- [Work item] Report all lines from the entries below in which "vraiment" appears.

- [Material for the task]
━━━━━━━━━━━━━━━━━━━━
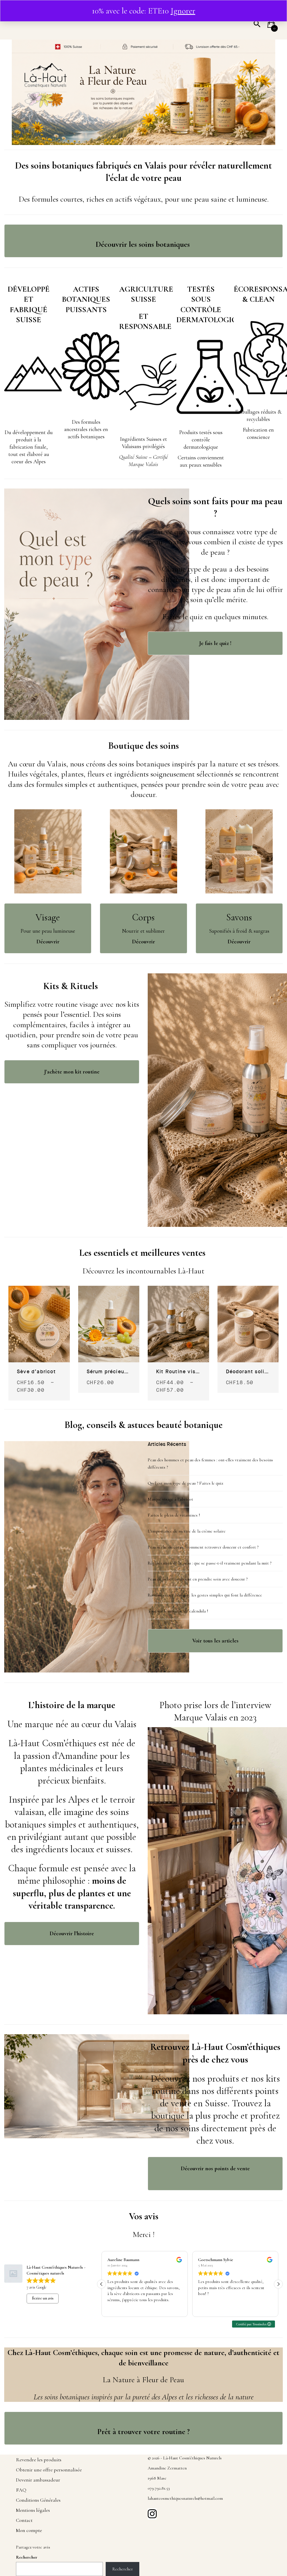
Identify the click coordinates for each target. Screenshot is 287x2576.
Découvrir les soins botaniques (144, 244)
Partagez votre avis (33, 2547)
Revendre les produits (38, 2460)
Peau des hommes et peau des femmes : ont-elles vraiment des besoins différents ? (210, 1463)
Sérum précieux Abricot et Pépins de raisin (109, 1371)
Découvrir (143, 941)
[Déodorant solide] (248, 1289)
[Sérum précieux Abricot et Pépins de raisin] (109, 1289)
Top (267, 2532)
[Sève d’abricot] (39, 1289)
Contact (24, 2520)
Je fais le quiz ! (215, 643)
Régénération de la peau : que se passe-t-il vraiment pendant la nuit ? (209, 1563)
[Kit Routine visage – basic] (178, 1289)
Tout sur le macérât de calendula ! (178, 1611)
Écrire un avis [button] (43, 2298)
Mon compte (29, 2530)
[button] (271, 26)
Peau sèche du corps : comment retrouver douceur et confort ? (203, 1547)
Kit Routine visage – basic (178, 1371)
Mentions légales (33, 2510)
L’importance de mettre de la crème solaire (187, 1531)
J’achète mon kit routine (71, 1071)
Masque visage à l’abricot (170, 1499)
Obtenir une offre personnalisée (49, 2470)
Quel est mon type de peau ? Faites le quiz (185, 1483)
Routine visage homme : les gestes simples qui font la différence (205, 1595)
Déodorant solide (248, 1371)
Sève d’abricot (36, 1371)
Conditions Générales (38, 2500)
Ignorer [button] (183, 11)
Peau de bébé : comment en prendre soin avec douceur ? (197, 1579)
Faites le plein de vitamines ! (174, 1515)
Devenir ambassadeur (38, 2480)
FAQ (21, 2490)
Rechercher (26, 2557)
━━━━━━━━━━━━━━━━━━━━
- [Task result]
Peau des hommes et peau des femmes : ont-elles vraiment des besoins différents ? (210, 1463)
Régénération de la peau : que se passe-t-il vraiment pendant la nuit ? (209, 1563)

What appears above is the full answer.